The second uncut video, which lasts 3:27 and was also filmed on November 17, shows footage filmed by a search dog wearing a camera muzzle. The dog is not visible, but at 1:33 in the video, a soldier removed its muzzle.
After soldiers harnessed the dog and equipped it with a camera, the dog descends the vertical duct and heads down a tunnel several metres long – 55 metres, according to the IDF.
The dog then stops in front of a white armoured door, described by the IDF as "blast-proof" and equipped with a "firing hole".
"This type of door is used by the Hamas terrorist organization to block Israeli forces from entering the command centers and the underground assets belonging to Hamas," the IDF said on its Telegram account.
The FRANCE 24 Observers team analysed the video to look for signs of editing as the dog descends in the passageway and enters the tunnel. We found no indications that the footage was edited, which supports the claim that the hole at the al-Shifa Hospital complex indeed leads to this underground tunnel.
However, in the hours following the release of these new videos, the Israeli army was once again accused of lying about the presence of the tunnel at al-Shifa. This confusion is linked to a 2-minute edited video published by the Israeli army on X. Viewed more than 9 million times, the video contained extracts from both the drone and dog videos, with a cut between the two.

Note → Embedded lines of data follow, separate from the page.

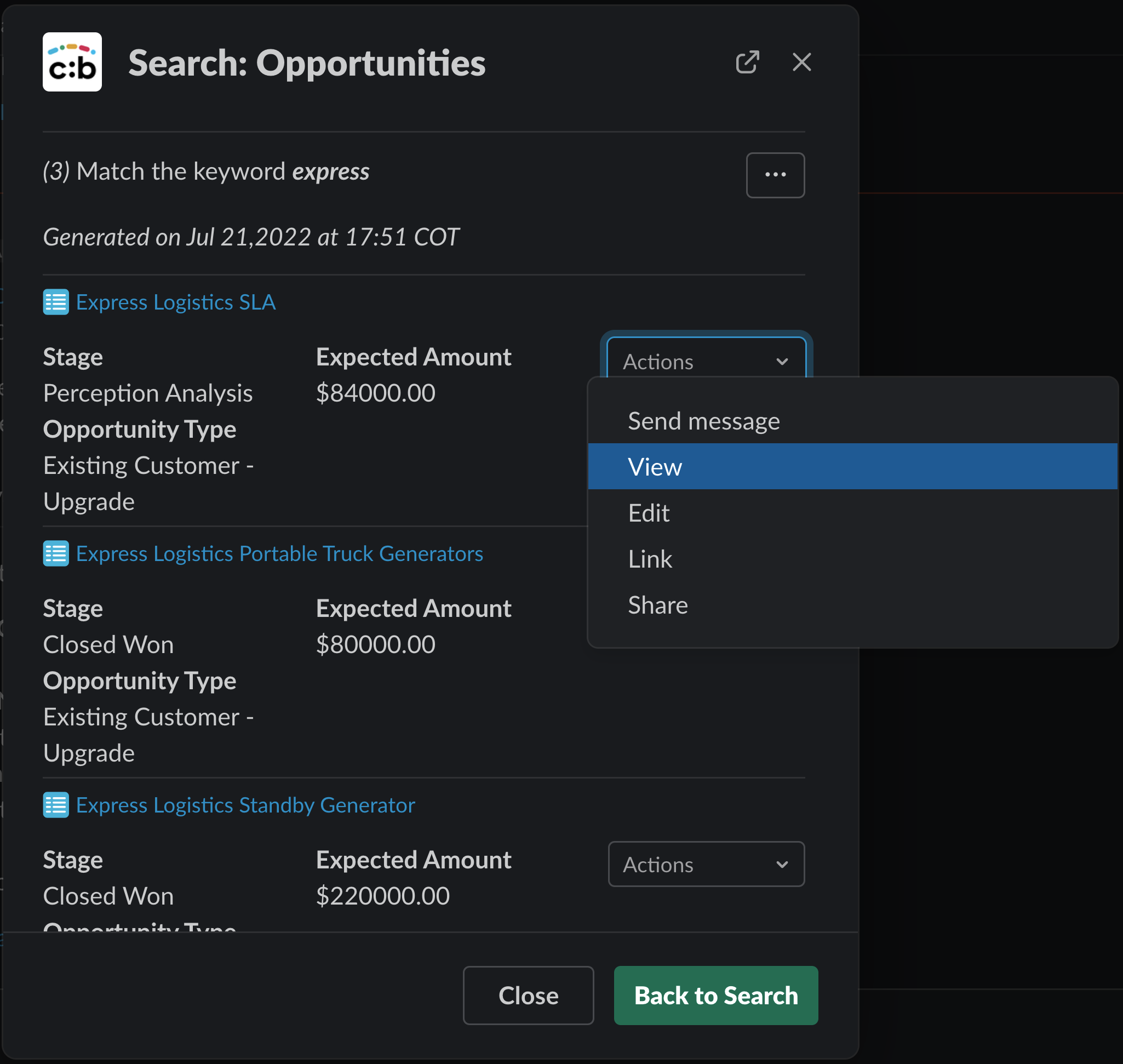Image resolution: width=1123 pixels, height=1064 pixels.
Task: Choose Link from the Actions menu
Action: pos(649,559)
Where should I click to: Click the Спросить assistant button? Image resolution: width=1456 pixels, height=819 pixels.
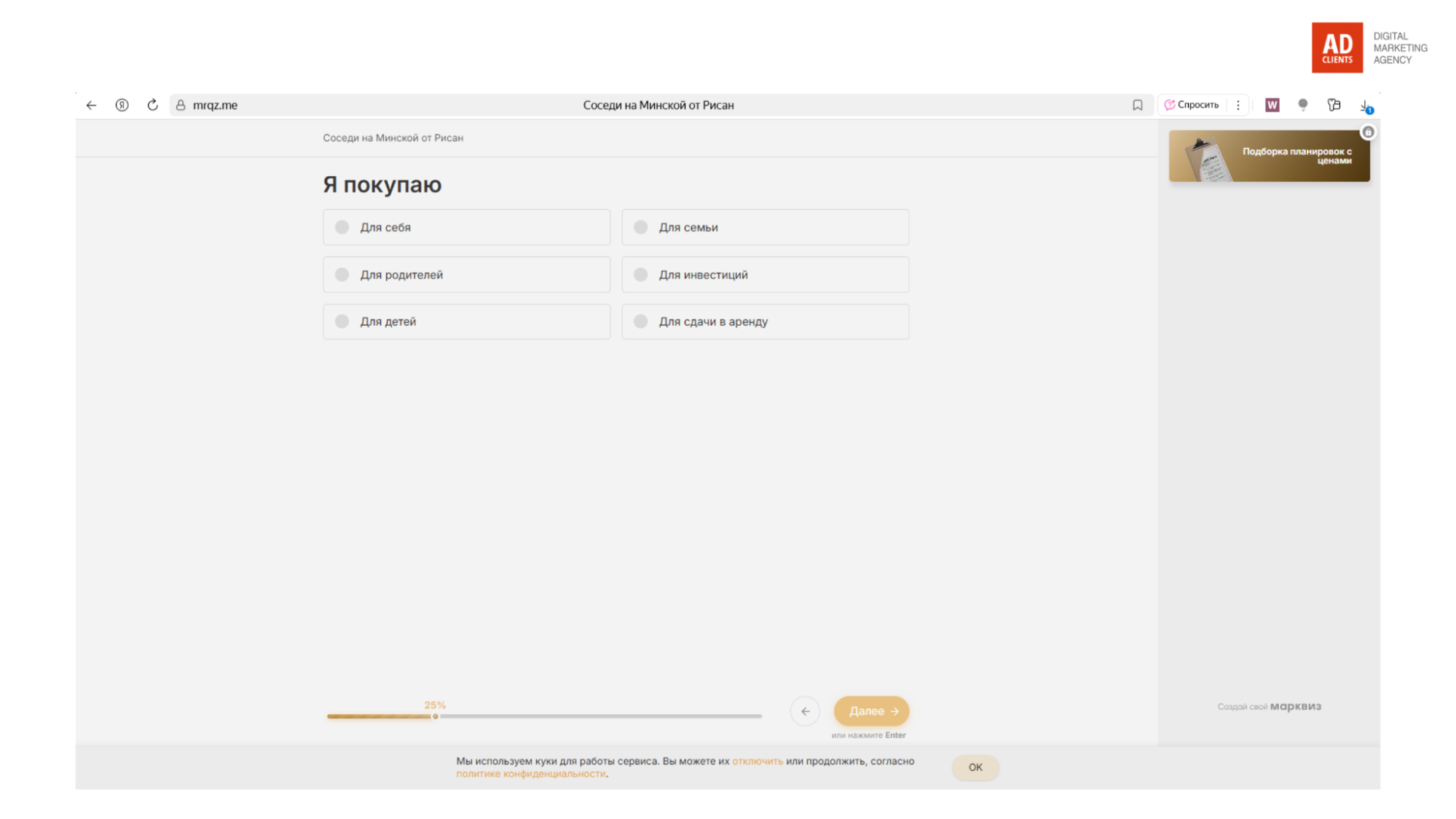coord(1192,105)
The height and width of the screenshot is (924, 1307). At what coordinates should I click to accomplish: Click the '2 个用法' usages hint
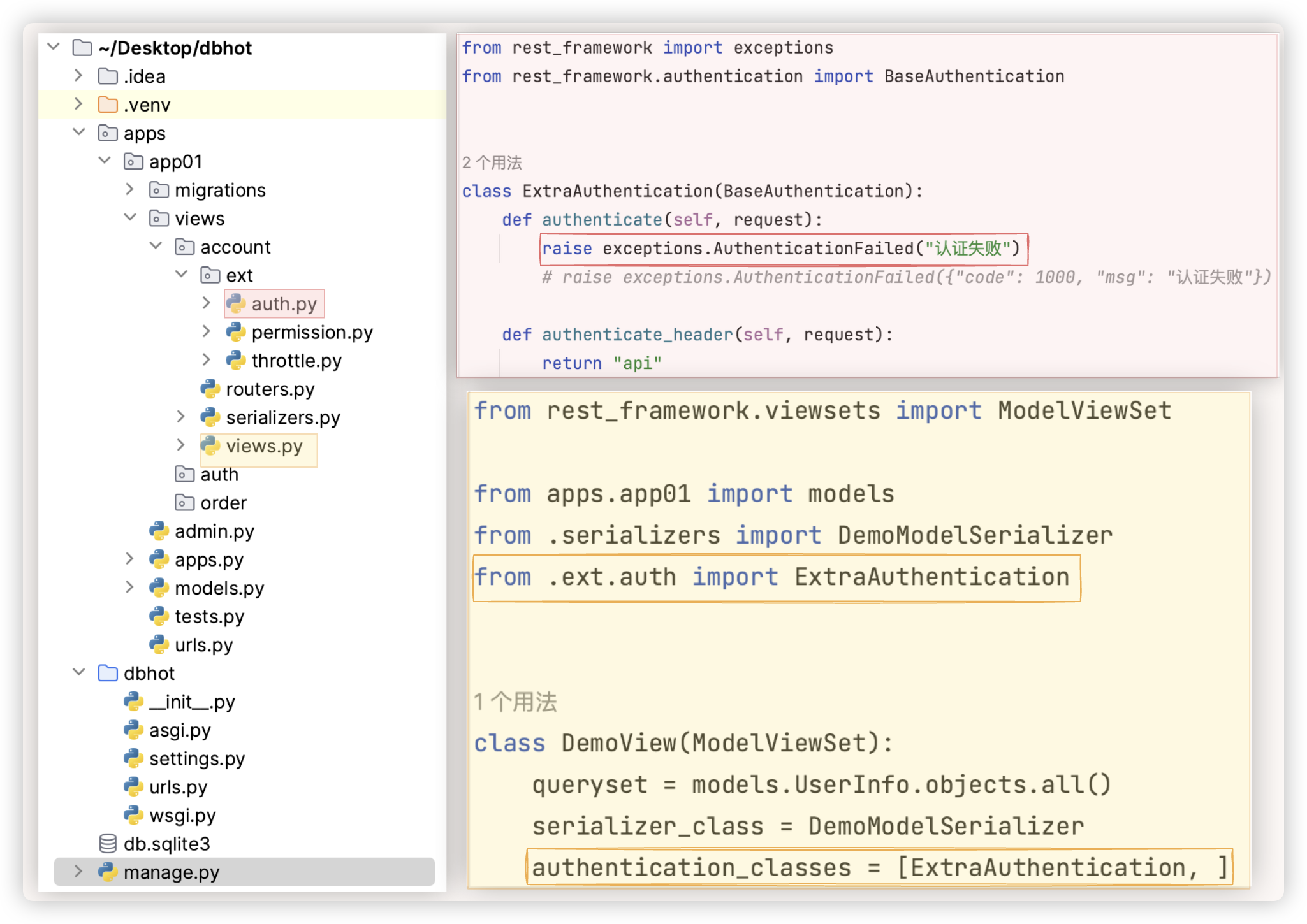(x=492, y=163)
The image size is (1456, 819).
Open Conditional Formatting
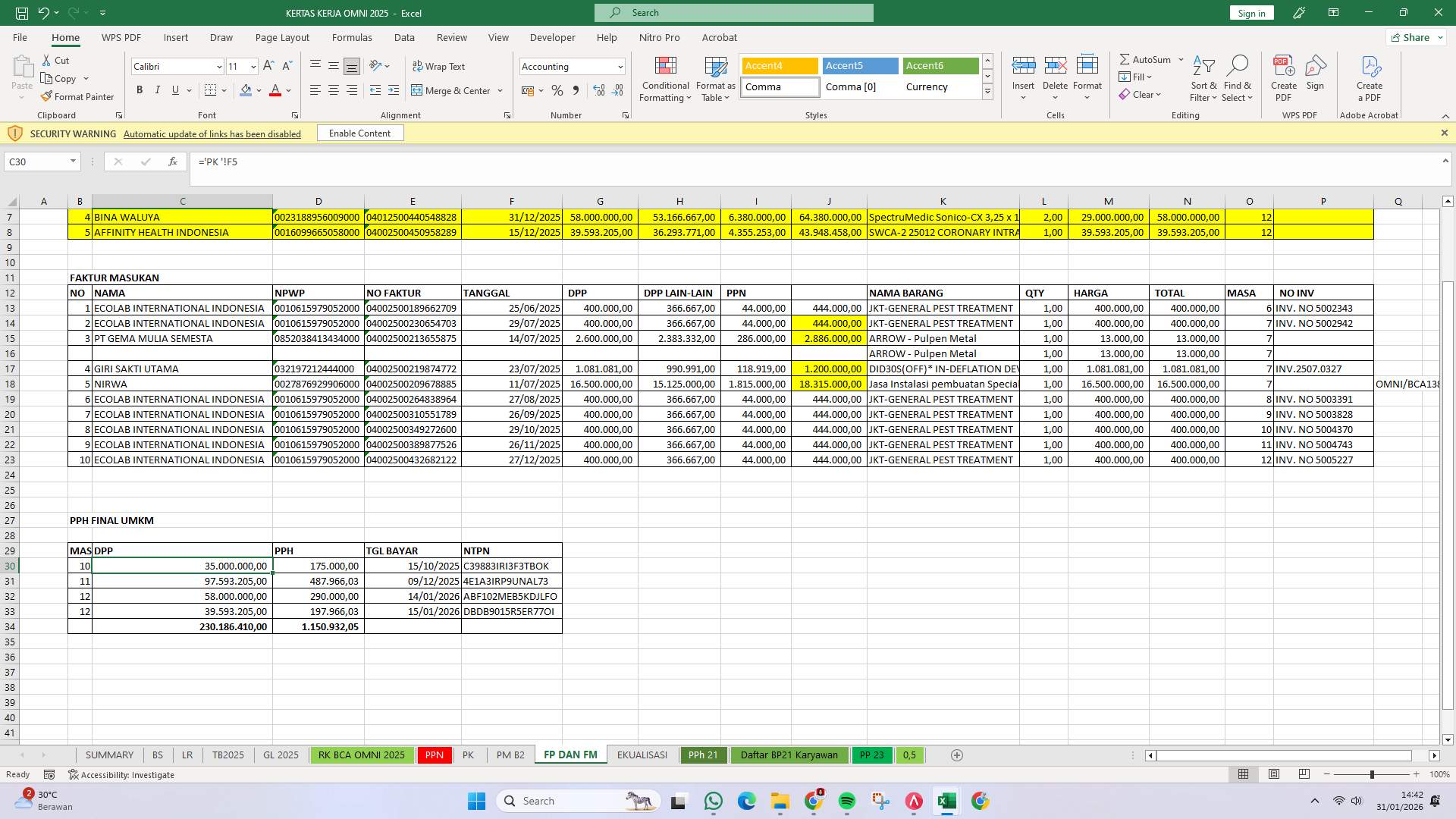(x=665, y=78)
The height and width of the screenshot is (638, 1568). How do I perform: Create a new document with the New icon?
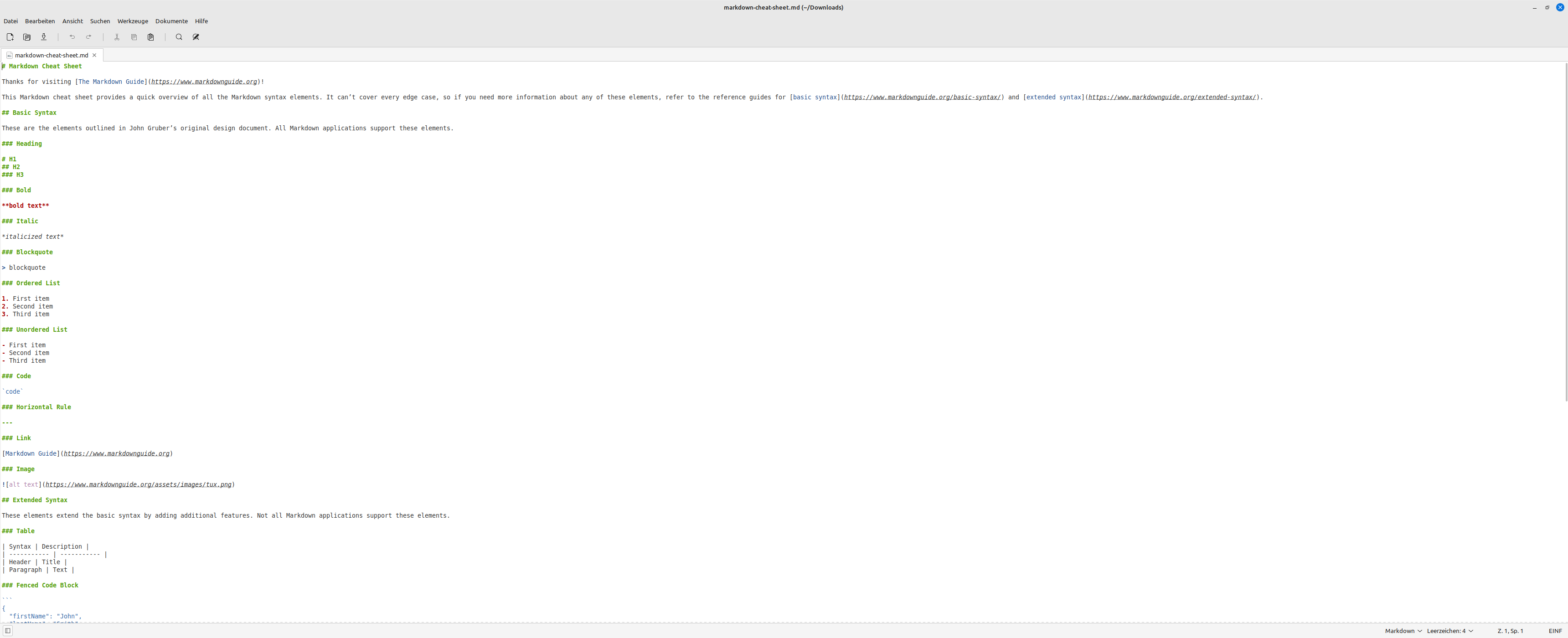click(x=10, y=36)
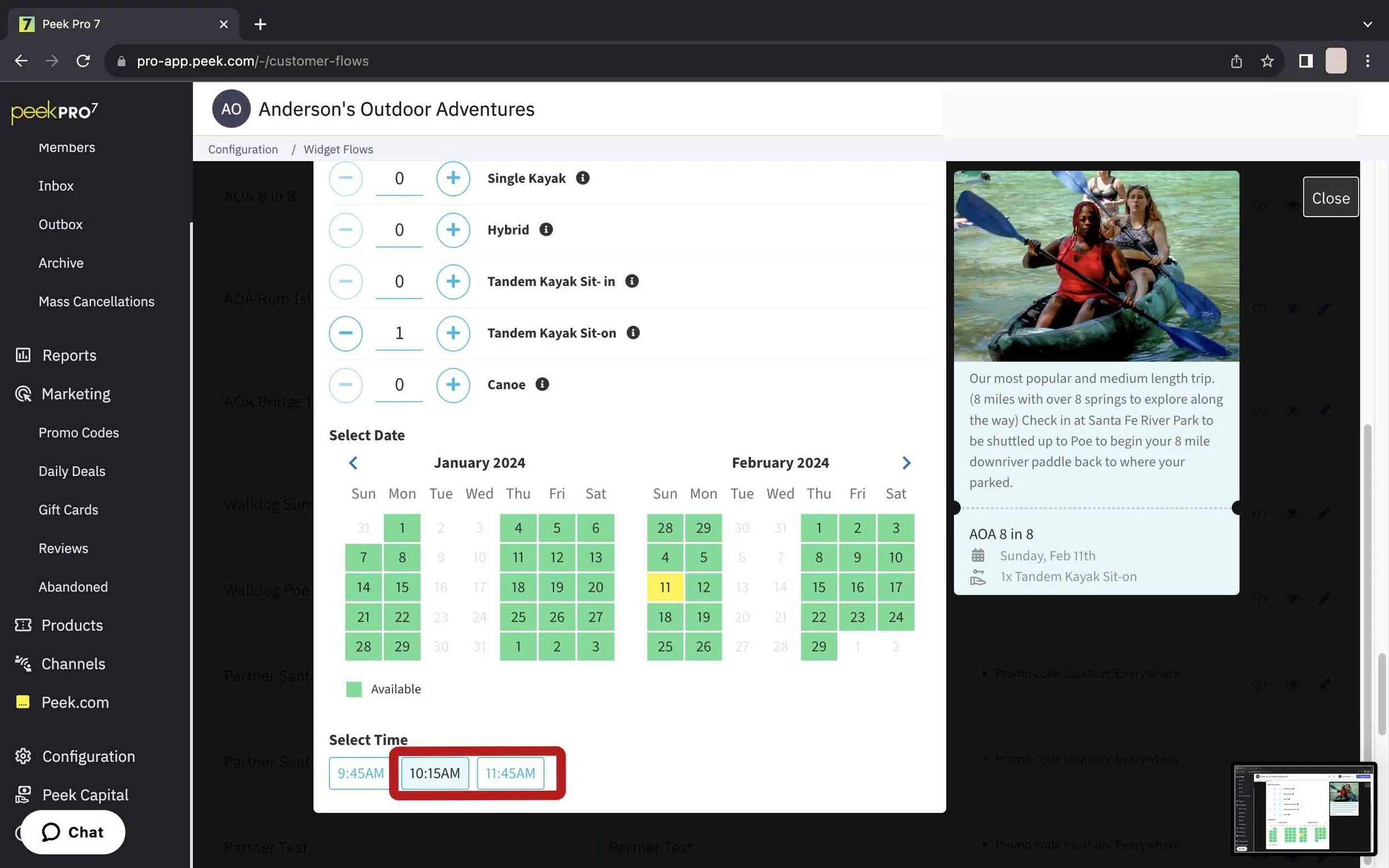
Task: Click the Canoe info icon
Action: pyautogui.click(x=542, y=384)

“The video, however, is clearly edited, starting with a water well surrounded by a severely excavated land, and then linking another video of an unknown tunnel,” claimed the pro-Palestinian Quds News Network on X on November 19, in a tweet viewed more than 400,000 times.
However, this claim is incorrect after viewing the entire video filmed with the search dog.
What conclusions can we draw from this discovery? So far, there is no indication that the tunnel was used by Hamas. In the video of the tunnel, the passageway is empty.
But the infrastructure visible in these two new sequences seems, in any case, to be characteristic of tunnels used by the Palestinian organisation, according to several specialists.
Two experts on Hamas tunnels we spoke to said that the images show a tunnel typical of those used by Hamas.
"No doubt, this is the same pattern as the IDF exposed in Gaza," said Michael Milshtein, director of the Forum for Palestinian Studies at Tel Aviv University. "This is a military tunnel, and it's a Hamas tunnel".
"The shafts are well-known, and have been described by hostages who were released," Scott Savitz, an engineer at RAND Corporation, a research institute, told FRANCE 24.
When asked about the equipment seen in the video, he added that "blast-proof doors and firing holes are not only consistent with Hamas, but with anyone making tunnels who has time and resources".
Interviewed by Sky News, Daphne Richemond-Barak, a specialist in urban conflict and professor at Reichman University in Herzliya, Israel, who has previously visited Hamas tunnels on the border between Gaza and Israel, also confirmed to Sky News that "what we saw in those images is very classic of Hamas tunnels".
Who built these tunnels? In an interview with CNN on November 21, former Israeli Prime Minister Ehud Barak (1999-2001) explained that the hospital has had underground infrastructure for many years.
“It was four decades ago that we helped them to build these bunkers in order to enable more space for the operation of the hospital within the very limited size of these compounds.”
Barak claims the tunnels have since been taken over and used by Hamas.
In a video published on October 27, three weeks before the tunnel was discovered, the IDF said: "We have located Hamas’s headquarters underneath the Shifa hospital compound".
The video featured what the IDF called an "intelligence-based illustration": 3D graphics depicting "multiple underground complexes" at five points across the sprawling hospital compound, with men in Hamas uniforms patrolling "a complex spider web of terrorist infrastructure".